• **EXERCISE REQUIREMENTS**
(a) Transcribe the tunnel MTU email from "The tunnel link" to "be much smaller.".
(b) Write the next part of the mailing-list message on tunnel MTU handling, picking up after its final sentence.

Content-Transfer-Encoding: quoted-printable
MIME-Version: 1.0
X-TM-AS-MML: disable
Archived-At: http://mailarchive.ietf.org/arch/msg/tsvwg/xM4Y1bQ_uvY1n4oaQC6JLnUy7os
X-Mailman-Approved-At: Sat, 17 May 2014 09:01:04 -0700
Cc: Mark Townsley <townsley@cisco.com>, "int-area@ietf.org" <int-area@ietf.org>
Subject: Re: [tsvwg] [Int-area] Fragmentation and Path MTU text in nvo3 dataplane reqts draft
X-BeenThere: tsvwg@ietf.org
X-Mailman-Version: 2.1.15
Precedence: list
List-Id: Transport Area Working Group <tsvwg.ietf.org>
List-Unsubscribe: <https://www.ietf.org/mailman/options/tsvwg>, <mailto:tsvwg-request@ietf.org?subject=unsubscribe>
List-Archive: <http://www.ietf.org/mail-archive/web/tsvwg/>
List-Post: <mailto:tsvwg@ietf.org>
List-Help: <mailto:tsvwg-request@ietf.org?subject=help>
List-Subscribe: <https://www.ietf.org/mailman/listinfo/tsvwg>, <mailto:tsvwg-request@ietf.org?subject=subscribe>
X-List-Received-Date: Fri, 16 May 2014 18:28:03 -0000

> That document should be the place to put generic recommendations for
> tunnel MTU handling that apply to all tunnel types.

In case you are wondering what I think "generic recommendations for
tunnel MTU handling" should look like, here is what I think:

   The tunnel link Maximum Transmission Unit (MTU) is 64KB minus the
   encapsulation overhead for IPv4 [RFC0791] and 4GB minus the
   encapsulation overhead for IPv6 [RFC2675].  This is the most that
   IPv4 and IPv6 (respectively) can convey within the constraints of
   protocol constants, but actual sizes available for tunneling will
   frequently be much smaller.

   The base tunneling specifications for IPv4 and IPv6 typically set a
   static MTU on the tunnel ingress to 1500 bytes minus the
   encapsulation overhead or smaller still if the tunnel is likely to
   incur additional encapsulations on the path.  This can result in path
   MTU related black holes when packets that are too large to be
   accommodated over the tunnel are dropped, but the resulting ICMP
   Packet Too Big (PTB) messages are lost on the return path.  As a
   result, tunnels use the following MTU mitigations to accommodate
   larger packets.

   Tunnels set their ingress MTU to the larger of the
   underlying interface MTU minus the encapsulation overhead, and 1500
   bytes.  Tunnels optionally cache per-egress MTU values in
   the underlying IP path MTU discovery cache initialized to the
   underlying interface MTU.

Element and text position data:
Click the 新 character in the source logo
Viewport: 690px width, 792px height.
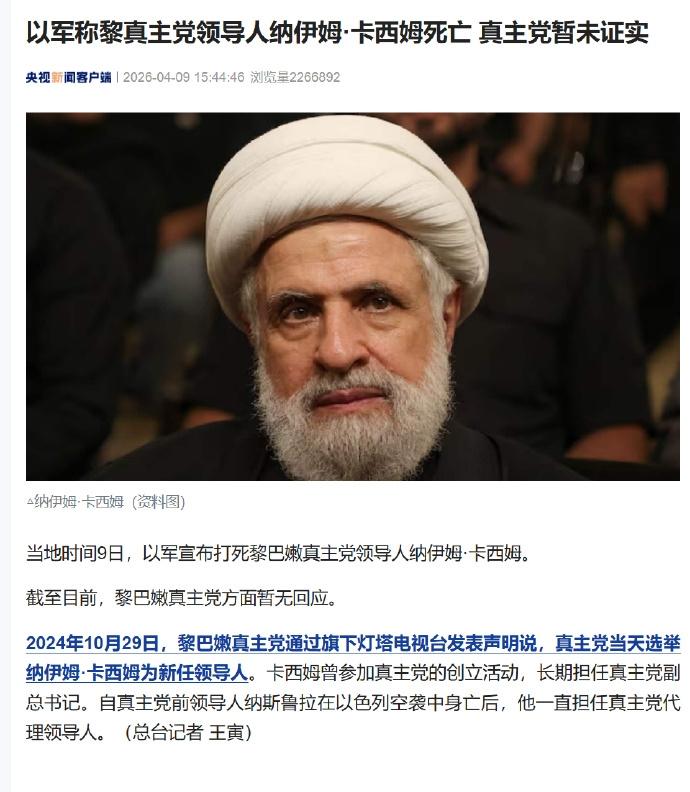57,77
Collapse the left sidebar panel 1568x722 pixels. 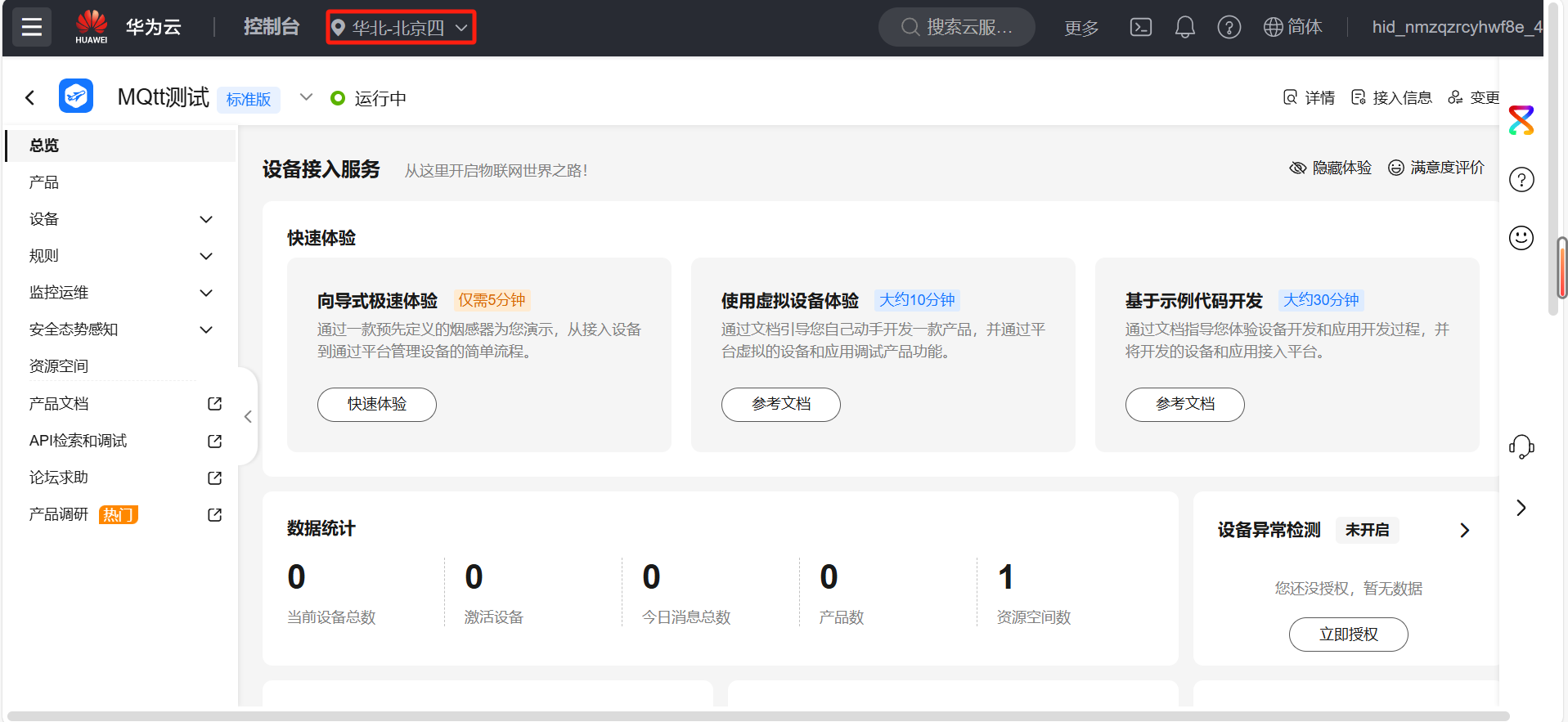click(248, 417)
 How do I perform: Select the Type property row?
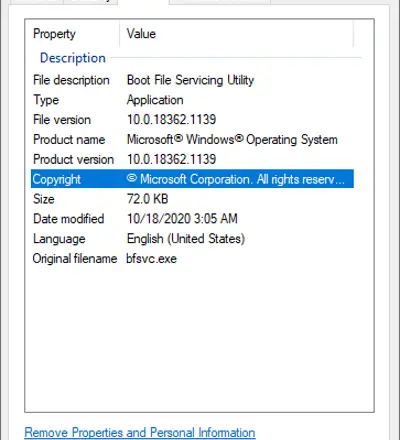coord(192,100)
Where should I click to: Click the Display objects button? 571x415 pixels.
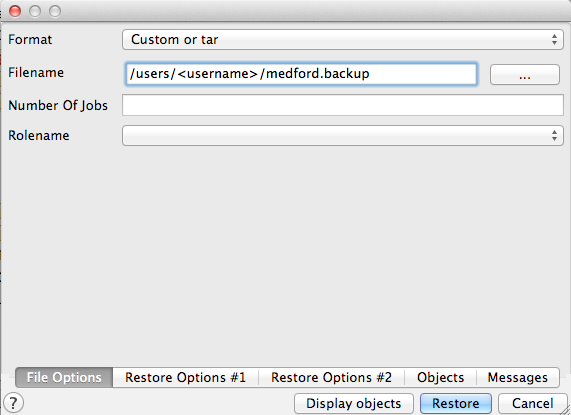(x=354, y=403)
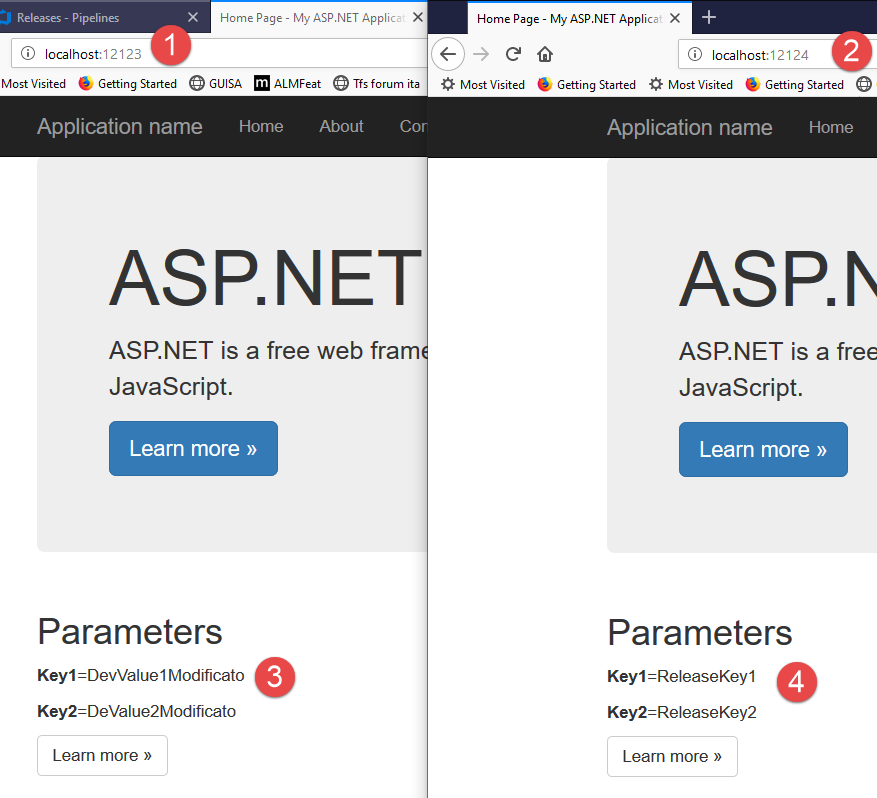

• **OUTPUTS BY TASK**
(a)
The tunnel link Maximum Transmission Unit (MTU) is 64KB minus the
   encapsulation overhead for IPv4 [RFC0791] and 4GB minus the
   encapsulation overhead for IPv6 [RFC2675].  This is the most that
   IPv4 and IPv6 (respectively) can convey within the constraints of
   protocol constants, but actual sizes available for tunneling will
   frequently be much smaller.

(b)
   Tunnels admit packets that are no larger than 1280 bytes minus the
   encapsulation overhead (*) as well as packets that are larger than
   1500 bytes into the tunnel without fragmentation, i.e., as long as
   they are no larger than the tunnel ingress MTU before encapsulation
   and also no larger than the cached per-egress MTU following
   encapsulation.  For IPv4, the ingress sets the "Don't Fragment" (DF)
   bit to 0 for packets no larger than 1280 bytes minus the encapsulation
   overhead (*) and sets the DF bit to 1 for packets larger than 1500
   bytes.  If a large packet is lost in the path, the ingress may
   optionally cache the MTU reported in the resulting PTB message or may
   ignore the message, e.g., if there is a possibility that the message
   is spurious.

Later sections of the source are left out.